■ Task inputs

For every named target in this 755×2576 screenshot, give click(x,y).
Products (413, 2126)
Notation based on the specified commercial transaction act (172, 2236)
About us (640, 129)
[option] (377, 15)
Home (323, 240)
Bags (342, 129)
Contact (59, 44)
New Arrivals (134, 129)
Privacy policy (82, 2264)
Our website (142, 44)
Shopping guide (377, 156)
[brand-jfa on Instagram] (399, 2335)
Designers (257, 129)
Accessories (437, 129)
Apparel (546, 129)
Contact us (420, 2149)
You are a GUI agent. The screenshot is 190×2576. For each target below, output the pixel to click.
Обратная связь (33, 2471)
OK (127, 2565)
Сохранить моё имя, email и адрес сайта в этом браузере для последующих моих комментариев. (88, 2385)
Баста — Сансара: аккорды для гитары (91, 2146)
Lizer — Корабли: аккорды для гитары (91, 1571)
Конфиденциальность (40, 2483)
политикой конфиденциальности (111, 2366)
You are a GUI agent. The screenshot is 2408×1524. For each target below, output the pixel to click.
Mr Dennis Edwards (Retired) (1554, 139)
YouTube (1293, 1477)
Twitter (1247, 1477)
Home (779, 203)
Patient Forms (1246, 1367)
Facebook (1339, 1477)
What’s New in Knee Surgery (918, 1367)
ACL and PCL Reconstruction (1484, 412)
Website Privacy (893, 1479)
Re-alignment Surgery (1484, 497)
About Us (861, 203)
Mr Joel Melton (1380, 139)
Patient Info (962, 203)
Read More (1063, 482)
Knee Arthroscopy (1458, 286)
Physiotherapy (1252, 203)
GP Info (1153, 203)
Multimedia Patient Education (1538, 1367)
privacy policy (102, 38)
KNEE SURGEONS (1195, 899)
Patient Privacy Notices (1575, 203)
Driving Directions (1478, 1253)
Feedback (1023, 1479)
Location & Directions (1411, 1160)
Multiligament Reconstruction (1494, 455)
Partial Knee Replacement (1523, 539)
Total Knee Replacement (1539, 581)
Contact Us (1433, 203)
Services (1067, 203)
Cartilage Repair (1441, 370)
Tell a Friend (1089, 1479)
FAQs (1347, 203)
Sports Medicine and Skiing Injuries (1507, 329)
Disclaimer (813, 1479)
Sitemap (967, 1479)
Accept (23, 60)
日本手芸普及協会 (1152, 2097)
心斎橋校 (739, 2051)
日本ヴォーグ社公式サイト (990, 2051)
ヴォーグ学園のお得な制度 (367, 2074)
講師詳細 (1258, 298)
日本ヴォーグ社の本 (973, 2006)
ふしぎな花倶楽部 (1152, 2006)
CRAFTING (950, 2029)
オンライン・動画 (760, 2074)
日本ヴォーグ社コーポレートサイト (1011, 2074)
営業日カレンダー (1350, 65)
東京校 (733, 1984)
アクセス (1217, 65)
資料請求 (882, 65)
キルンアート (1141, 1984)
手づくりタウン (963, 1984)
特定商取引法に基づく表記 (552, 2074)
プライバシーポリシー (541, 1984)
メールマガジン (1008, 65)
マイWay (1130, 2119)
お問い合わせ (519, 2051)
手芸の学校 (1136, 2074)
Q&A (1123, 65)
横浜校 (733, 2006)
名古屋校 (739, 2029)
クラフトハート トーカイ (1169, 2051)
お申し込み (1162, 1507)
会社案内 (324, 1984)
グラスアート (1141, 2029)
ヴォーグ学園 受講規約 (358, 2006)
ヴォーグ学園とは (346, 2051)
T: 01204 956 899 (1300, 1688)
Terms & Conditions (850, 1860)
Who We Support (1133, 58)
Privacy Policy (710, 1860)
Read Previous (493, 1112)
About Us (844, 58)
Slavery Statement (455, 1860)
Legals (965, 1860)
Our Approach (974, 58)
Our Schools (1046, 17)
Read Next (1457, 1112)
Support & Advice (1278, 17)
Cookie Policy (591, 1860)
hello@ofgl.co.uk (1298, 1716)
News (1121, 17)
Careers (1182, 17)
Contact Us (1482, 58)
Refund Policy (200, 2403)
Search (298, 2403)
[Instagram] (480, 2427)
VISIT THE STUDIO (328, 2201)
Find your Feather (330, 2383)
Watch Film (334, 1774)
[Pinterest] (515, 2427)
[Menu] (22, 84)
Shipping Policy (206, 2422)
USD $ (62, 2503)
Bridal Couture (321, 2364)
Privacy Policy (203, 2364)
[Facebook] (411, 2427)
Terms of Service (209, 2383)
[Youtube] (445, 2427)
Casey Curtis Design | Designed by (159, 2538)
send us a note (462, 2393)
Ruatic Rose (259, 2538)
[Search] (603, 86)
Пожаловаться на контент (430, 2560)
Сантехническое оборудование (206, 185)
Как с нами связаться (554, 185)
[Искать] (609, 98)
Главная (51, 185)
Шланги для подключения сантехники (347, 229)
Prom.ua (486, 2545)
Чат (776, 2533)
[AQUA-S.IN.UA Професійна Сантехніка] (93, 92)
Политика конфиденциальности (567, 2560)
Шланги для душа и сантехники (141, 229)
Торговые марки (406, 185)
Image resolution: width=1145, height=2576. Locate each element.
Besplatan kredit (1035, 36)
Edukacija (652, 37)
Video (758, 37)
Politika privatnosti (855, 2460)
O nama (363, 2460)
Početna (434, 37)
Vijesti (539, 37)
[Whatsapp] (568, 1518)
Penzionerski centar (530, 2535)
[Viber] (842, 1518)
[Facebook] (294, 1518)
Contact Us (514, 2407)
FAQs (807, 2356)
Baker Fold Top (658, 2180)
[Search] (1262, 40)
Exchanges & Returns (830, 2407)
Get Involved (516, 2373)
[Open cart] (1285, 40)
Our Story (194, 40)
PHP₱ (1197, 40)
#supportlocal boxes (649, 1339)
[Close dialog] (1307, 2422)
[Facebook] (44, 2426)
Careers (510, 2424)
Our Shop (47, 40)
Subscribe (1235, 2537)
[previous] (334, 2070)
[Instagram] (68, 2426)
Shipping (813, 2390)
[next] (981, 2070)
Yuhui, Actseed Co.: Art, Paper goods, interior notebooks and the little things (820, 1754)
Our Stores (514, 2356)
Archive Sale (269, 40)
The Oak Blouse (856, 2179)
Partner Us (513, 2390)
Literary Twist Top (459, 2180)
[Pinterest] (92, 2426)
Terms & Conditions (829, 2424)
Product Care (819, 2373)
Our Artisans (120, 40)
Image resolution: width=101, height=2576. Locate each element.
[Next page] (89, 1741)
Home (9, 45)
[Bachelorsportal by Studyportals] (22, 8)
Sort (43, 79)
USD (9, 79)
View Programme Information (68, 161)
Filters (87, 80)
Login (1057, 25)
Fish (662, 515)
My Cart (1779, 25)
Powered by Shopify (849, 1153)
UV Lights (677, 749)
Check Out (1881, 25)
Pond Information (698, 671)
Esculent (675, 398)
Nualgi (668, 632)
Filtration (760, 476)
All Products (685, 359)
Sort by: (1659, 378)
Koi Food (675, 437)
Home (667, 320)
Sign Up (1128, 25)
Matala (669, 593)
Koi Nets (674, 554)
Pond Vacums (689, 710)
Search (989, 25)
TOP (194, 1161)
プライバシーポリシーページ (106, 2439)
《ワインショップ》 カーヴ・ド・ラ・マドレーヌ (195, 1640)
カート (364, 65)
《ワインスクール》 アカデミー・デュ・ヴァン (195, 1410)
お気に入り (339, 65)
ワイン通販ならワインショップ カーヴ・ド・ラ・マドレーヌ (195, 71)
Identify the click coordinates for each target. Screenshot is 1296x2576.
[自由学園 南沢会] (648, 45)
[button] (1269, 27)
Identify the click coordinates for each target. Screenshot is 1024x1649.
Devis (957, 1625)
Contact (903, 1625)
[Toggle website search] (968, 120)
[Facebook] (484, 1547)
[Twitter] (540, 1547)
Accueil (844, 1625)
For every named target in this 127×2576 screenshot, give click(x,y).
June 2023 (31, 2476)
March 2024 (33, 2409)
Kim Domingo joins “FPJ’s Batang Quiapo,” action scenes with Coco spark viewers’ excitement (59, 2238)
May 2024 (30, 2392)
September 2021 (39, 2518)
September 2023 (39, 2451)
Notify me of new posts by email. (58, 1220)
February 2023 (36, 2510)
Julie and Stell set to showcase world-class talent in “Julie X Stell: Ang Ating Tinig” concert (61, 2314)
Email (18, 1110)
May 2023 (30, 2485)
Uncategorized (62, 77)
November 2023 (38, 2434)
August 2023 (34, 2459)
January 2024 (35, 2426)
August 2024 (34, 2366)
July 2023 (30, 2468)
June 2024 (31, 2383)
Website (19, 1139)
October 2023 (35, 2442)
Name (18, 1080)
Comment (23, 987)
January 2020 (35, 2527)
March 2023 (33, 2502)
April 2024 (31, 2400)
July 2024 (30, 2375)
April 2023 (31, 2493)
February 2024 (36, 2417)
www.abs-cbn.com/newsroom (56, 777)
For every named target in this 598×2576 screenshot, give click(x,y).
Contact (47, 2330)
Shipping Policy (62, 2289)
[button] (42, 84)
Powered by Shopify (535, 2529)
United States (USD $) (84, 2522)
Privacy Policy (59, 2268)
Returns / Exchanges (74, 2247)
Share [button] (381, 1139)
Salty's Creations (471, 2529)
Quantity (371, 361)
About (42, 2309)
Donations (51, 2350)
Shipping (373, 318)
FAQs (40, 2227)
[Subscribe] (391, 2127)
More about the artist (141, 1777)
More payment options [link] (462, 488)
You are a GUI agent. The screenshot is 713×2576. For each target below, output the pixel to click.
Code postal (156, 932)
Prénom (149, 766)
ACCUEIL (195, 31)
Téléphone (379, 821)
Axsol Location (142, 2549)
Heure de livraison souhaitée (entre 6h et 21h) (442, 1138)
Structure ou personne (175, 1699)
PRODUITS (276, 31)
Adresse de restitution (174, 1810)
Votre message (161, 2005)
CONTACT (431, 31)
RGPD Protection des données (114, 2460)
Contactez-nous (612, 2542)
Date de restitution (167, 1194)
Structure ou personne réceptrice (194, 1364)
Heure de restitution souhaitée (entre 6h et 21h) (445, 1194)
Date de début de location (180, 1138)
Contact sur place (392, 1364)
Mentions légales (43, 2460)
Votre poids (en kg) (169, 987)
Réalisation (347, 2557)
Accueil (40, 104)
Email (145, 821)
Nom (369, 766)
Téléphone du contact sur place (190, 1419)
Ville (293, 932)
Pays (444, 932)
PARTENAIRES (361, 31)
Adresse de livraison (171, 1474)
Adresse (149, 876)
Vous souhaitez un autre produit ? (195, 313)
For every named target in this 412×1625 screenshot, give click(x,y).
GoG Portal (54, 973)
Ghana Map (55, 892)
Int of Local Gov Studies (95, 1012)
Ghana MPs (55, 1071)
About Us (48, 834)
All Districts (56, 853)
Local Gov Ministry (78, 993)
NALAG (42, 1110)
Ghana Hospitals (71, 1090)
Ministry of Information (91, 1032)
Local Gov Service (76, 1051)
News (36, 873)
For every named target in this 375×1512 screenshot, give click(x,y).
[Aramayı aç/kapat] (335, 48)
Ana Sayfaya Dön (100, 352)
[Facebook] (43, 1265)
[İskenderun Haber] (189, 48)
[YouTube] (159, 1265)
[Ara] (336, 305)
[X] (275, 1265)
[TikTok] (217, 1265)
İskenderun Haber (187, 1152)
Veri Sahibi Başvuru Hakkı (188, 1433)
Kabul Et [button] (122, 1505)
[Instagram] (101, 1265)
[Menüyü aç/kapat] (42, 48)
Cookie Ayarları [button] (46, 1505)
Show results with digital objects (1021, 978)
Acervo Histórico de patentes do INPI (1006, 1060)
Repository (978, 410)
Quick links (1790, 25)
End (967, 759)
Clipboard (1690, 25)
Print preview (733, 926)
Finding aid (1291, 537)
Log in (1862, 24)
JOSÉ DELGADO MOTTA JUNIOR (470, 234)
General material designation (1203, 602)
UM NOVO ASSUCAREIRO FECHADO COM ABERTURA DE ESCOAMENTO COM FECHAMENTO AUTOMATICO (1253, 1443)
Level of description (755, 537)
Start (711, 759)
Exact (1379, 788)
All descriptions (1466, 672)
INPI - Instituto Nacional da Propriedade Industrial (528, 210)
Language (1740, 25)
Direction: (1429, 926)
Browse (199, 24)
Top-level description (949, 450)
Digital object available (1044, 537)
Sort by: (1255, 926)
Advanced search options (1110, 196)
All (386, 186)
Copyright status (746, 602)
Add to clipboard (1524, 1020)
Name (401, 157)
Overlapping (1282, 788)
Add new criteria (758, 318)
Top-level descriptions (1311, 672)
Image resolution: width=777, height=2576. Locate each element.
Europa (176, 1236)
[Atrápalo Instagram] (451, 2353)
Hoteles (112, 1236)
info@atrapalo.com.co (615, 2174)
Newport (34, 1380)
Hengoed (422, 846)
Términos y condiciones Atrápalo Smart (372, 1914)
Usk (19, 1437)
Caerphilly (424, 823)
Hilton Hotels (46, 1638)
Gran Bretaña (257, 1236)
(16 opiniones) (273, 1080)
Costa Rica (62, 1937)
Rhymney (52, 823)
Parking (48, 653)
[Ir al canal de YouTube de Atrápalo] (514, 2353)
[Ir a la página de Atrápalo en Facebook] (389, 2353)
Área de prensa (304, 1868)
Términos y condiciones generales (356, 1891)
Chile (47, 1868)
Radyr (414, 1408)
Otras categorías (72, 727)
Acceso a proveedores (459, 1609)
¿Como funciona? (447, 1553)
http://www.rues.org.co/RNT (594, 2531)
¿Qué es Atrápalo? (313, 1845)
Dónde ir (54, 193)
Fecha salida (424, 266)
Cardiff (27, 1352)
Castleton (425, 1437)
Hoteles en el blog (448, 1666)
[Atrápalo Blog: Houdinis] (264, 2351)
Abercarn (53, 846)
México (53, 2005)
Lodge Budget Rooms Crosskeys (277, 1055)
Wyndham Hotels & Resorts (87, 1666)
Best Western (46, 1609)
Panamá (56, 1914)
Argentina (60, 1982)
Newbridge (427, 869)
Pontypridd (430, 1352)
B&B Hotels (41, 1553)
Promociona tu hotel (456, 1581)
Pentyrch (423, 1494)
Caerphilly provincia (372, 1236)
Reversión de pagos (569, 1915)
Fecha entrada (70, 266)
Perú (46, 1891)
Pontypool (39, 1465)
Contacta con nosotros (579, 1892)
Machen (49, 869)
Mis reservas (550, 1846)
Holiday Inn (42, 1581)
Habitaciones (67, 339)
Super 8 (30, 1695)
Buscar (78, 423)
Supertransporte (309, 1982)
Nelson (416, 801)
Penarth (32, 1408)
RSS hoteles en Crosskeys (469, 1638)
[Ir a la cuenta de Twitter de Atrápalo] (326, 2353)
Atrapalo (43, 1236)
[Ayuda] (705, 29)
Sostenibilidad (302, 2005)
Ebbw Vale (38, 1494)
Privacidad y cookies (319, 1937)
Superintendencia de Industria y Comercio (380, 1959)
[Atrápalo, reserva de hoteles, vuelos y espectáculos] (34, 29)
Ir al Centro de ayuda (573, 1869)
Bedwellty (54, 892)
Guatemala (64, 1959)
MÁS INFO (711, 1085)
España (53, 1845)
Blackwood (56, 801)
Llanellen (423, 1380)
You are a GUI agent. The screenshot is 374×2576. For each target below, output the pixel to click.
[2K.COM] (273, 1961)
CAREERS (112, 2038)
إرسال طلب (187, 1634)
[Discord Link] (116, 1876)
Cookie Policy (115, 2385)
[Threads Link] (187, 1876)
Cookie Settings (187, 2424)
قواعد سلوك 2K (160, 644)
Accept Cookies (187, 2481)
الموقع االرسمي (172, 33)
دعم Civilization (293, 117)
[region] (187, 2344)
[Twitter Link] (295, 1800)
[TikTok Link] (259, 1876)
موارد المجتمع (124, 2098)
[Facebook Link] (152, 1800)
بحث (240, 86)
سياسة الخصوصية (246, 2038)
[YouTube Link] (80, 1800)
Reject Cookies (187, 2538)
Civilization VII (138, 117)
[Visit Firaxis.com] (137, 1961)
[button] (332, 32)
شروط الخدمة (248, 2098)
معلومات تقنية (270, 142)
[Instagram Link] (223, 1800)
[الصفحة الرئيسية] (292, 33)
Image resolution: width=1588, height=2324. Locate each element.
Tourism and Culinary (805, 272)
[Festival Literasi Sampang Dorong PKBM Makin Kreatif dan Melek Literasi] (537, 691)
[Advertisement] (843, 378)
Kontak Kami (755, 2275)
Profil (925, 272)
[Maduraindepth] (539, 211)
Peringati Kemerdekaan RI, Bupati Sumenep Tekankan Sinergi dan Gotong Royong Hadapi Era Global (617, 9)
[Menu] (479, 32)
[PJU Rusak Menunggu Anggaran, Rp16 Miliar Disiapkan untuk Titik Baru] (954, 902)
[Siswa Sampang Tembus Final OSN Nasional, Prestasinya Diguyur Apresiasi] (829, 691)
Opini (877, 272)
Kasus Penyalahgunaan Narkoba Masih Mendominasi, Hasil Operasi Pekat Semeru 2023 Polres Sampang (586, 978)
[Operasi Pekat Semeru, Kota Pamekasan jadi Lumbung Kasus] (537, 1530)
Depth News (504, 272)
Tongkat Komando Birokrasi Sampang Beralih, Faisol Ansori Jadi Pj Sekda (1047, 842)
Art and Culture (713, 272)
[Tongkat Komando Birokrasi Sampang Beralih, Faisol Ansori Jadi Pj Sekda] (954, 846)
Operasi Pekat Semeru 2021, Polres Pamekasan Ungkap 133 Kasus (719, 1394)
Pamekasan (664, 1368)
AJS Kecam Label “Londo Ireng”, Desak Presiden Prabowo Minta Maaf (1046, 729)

■ Prompt
Print exactly the lines of the listing above starting at the line containing "funciona? (447, 1553)" and ending at the line containing "Bedwellty (54, 892)", both included.

■ Task output
¿Como funciona? (447, 1553)
http://www.rues.org.co/RNT (594, 2531)
¿Qué es Atrápalo? (313, 1845)
Dónde ir (54, 193)
Fecha salida (424, 266)
Cardiff (27, 1352)
Castleton (425, 1437)
Hoteles en el blog (448, 1666)
[Atrápalo Blog: Houdinis] (264, 2351)
Abercarn (53, 846)
México (53, 2005)
Lodge Budget Rooms Crosskeys (277, 1055)
Wyndham Hotels & Resorts (87, 1666)
Best Western (46, 1609)
Panamá (56, 1914)
Argentina (60, 1982)
Newbridge (427, 869)
Pontypridd (430, 1352)
B&B Hotels (41, 1553)
Promociona tu hotel (456, 1581)
Pentyrch (423, 1494)
Caerphilly provincia (372, 1236)
Reversión de pagos (569, 1915)
Fecha entrada (70, 266)
Perú (46, 1891)
Pontypool (39, 1465)
Contacta con nosotros (579, 1892)
Machen (49, 869)
Mis reservas (550, 1846)
Holiday Inn (42, 1581)
Habitaciones (67, 339)
Super 8 (30, 1695)
Buscar (78, 423)
Supertransporte (309, 1982)
Nelson (416, 801)
Penarth (32, 1408)
RSS hoteles en Crosskeys (469, 1638)
[Ir a la cuenta de Twitter de Atrápalo] (326, 2353)
Atrapalo (43, 1236)
[Ayuda] (705, 29)
Sostenibilidad (302, 2005)
Ebbw Vale (38, 1494)
Privacidad y cookies (319, 1937)
Superintendencia de Industria y Comercio (380, 1959)
[Atrápalo, reserva de hoteles, vuelos y espectáculos] (34, 29)
Ir al Centro de ayuda (573, 1869)
Bedwellty (54, 892)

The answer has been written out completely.